“Planting Seeds for the Future” is an entrepreneurial/garden project based at Border Star Elementary School in Kansas City, Missouri. Working with students in grades 4-6 “Planting Seeds” weaves together themes of financial literacy, small business development, creative writing, and critical thinking all centered on the student run and maintained urban garden. Upper Elementary students will have the opportunity to create their own businesses, with unique marketing, logos and sales ideas generated by the students’ research and production in raised garden beds. Students will maintain journals, create visual art and creative writing projects, conduct research, explore issues of health and wellness, organic gardening, sustainability as well as social and environmental issues centered on food. Planting Seeds seeks to implement steps designed to engage students in positive creative actions, analytical and critical thinking aimed at ending poverty and creating socially & environmentally conscious citizens. Planting Seeds for the Future is made possible by a generous grant from the United Services Community Action Agency and is sponsored through the University of Missouri-Kansas City Division of Diversity, Access & Equity.

Tuesday, October 26, 2010

Arugula, Salad Greens and Radishes - Oh My!

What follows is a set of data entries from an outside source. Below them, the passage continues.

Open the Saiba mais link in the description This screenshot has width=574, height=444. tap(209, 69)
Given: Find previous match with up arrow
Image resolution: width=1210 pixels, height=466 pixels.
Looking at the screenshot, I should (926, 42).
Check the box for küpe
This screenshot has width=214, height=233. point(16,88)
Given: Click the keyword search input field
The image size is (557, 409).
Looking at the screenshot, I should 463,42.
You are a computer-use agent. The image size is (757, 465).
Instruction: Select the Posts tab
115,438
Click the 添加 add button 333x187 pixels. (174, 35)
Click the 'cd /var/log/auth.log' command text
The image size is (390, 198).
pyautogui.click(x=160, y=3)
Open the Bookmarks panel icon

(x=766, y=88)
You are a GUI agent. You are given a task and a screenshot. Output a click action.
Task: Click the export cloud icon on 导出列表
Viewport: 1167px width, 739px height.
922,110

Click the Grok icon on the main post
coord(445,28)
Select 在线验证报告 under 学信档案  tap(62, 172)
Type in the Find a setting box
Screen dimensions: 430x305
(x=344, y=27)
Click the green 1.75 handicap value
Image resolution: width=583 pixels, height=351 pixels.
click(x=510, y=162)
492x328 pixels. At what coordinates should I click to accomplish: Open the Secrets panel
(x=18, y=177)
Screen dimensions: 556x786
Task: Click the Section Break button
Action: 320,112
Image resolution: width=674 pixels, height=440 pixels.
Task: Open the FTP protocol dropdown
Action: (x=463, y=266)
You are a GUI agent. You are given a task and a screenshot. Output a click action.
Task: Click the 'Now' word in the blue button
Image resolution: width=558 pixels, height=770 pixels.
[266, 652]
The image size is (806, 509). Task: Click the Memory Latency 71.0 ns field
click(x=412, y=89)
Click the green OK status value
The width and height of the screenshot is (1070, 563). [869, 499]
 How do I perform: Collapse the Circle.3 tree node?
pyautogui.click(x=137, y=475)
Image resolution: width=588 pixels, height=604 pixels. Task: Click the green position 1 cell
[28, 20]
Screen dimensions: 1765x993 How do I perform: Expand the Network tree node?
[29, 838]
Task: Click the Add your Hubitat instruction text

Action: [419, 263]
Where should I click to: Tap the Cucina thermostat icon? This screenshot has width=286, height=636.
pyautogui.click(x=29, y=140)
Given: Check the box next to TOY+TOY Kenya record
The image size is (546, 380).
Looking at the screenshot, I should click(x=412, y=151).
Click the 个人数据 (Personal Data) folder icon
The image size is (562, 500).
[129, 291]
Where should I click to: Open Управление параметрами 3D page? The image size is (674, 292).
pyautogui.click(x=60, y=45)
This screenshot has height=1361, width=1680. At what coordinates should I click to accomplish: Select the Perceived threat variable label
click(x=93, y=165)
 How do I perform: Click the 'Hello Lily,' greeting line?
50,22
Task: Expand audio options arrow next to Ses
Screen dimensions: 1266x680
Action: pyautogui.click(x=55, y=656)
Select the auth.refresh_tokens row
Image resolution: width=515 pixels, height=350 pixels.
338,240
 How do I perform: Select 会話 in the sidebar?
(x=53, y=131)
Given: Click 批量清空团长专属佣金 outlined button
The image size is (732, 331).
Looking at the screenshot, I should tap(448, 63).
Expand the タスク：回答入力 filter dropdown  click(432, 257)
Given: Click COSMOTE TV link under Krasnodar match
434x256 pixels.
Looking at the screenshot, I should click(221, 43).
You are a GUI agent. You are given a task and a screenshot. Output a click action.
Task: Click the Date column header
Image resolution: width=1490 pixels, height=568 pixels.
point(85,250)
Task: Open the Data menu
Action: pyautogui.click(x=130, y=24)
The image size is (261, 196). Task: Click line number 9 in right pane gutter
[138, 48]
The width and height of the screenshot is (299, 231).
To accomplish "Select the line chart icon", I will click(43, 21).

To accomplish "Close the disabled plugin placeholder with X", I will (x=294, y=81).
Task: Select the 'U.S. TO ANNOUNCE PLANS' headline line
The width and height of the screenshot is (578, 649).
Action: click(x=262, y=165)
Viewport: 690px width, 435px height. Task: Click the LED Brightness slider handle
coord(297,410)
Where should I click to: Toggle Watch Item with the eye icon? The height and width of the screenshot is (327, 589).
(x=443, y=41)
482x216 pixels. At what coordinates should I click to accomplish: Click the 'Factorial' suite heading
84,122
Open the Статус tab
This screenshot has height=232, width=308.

This past week was an exciting time for the “Planting Seeds” program as the Upper Elementary students hosted their first sales event. For the past two months the students have been creating business ideas, business plans and marketing plans while simultaneously growing lush garden beds filled with arugula, a mix of salad greens, cilantro and “Easter Egg” radishes. At last the time had come to put their hard work into action and sell their goods. The sales day was pure energy and a heavy dose of chaos as each of the three classes had to work as a team to harvest, clean, weigh and then bag the produce, as well as set up the sales tent with tables, chairs and banners. The students were focused and worked hard to create a quality product to sell and an inviting place to host their first customers. Several of the students even created a beautiful fresh flower arrangement for the sales table.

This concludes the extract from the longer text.